INSTRUCTIONS TO FOLLOW: Reproduce the records precisely. Every line should be included.

*** Opening MATERIAL SUPPLIED ***

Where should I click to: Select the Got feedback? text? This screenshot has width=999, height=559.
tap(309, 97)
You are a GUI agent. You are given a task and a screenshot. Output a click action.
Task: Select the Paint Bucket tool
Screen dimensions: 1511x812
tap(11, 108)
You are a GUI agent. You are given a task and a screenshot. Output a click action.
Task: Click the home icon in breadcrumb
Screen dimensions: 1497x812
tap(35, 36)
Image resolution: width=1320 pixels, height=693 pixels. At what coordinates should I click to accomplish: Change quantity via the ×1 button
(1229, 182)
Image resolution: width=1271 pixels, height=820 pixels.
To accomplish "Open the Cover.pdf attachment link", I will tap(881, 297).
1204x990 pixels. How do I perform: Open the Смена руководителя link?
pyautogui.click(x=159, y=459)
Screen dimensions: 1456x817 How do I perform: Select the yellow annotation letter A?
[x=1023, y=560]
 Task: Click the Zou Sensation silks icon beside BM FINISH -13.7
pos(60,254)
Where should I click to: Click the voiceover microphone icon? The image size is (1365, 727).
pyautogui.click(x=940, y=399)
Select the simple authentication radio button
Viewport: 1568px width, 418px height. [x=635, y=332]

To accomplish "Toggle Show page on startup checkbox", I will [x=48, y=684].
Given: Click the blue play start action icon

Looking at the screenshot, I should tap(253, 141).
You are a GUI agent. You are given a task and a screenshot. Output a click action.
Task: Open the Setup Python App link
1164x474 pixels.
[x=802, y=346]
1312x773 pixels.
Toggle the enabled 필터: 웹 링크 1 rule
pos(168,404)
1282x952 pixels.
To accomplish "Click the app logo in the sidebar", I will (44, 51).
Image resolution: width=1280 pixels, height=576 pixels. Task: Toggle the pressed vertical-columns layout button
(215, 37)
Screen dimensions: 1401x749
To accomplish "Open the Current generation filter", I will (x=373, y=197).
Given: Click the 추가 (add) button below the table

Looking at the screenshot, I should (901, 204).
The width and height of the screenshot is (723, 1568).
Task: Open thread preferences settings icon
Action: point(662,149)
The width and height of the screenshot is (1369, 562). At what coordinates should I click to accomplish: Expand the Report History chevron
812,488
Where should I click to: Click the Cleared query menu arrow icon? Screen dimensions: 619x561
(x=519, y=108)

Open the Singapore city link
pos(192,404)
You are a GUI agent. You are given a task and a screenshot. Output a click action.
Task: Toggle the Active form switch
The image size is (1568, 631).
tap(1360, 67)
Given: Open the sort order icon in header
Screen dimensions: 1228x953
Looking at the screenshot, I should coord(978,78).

*** Closing MATERIAL SUPPLIED ***

ANSWER:
Where should I click to: Select the Got feedback? text? This screenshot has width=999, height=559.
tap(309, 97)
You are a GUI agent. You are given a task and a screenshot. Output a click action.
Task: Select the Paint Bucket tool
Screen dimensions: 1511x812
tap(11, 108)
You are a GUI agent. You are given a task and a screenshot. Output a click action.
Task: Click the home icon in breadcrumb
Screen dimensions: 1497x812
tap(35, 36)
Image resolution: width=1320 pixels, height=693 pixels. At what coordinates should I click to accomplish: Change quantity via the ×1 button
(1229, 182)
Image resolution: width=1271 pixels, height=820 pixels.
To accomplish "Open the Cover.pdf attachment link", I will tap(881, 297).
1204x990 pixels. How do I perform: Open the Смена руководителя link?
pyautogui.click(x=159, y=459)
Screen dimensions: 1456x817 How do I perform: Select the yellow annotation letter A?
[x=1023, y=560]
 Task: Click the Zou Sensation silks icon beside BM FINISH -13.7
pos(60,254)
Where should I click to: Click the voiceover microphone icon? The image size is (1365, 727).
pyautogui.click(x=940, y=399)
Select the simple authentication radio button
Viewport: 1568px width, 418px height. [x=635, y=332]

To accomplish "Toggle Show page on startup checkbox", I will [x=48, y=684].
Given: Click the blue play start action icon

Looking at the screenshot, I should tap(253, 141).
You are a GUI agent. You are given a task and a screenshot. Output a click action.
Task: Open the Setup Python App link
1164x474 pixels.
[x=802, y=346]
1312x773 pixels.
Toggle the enabled 필터: 웹 링크 1 rule
pos(168,404)
1282x952 pixels.
To accomplish "Click the app logo in the sidebar", I will (44, 51).
Image resolution: width=1280 pixels, height=576 pixels. Task: Toggle the pressed vertical-columns layout button
(215, 37)
Screen dimensions: 1401x749
To accomplish "Open the Current generation filter", I will (x=373, y=197).
Given: Click the 추가 (add) button below the table

Looking at the screenshot, I should (901, 204).
The width and height of the screenshot is (723, 1568).
Task: Open thread preferences settings icon
Action: point(662,149)
The width and height of the screenshot is (1369, 562). At what coordinates should I click to accomplish: Expand the Report History chevron
812,488
Where should I click to: Click the Cleared query menu arrow icon? Screen dimensions: 619x561
(x=519, y=108)

Open the Singapore city link
pos(192,404)
You are a GUI agent. You are given a task and a screenshot. Output a click action.
Task: Toggle the Active form switch
The image size is (1568, 631).
tap(1360, 67)
Given: Open the sort order icon in header
Screen dimensions: 1228x953
Looking at the screenshot, I should coord(978,78).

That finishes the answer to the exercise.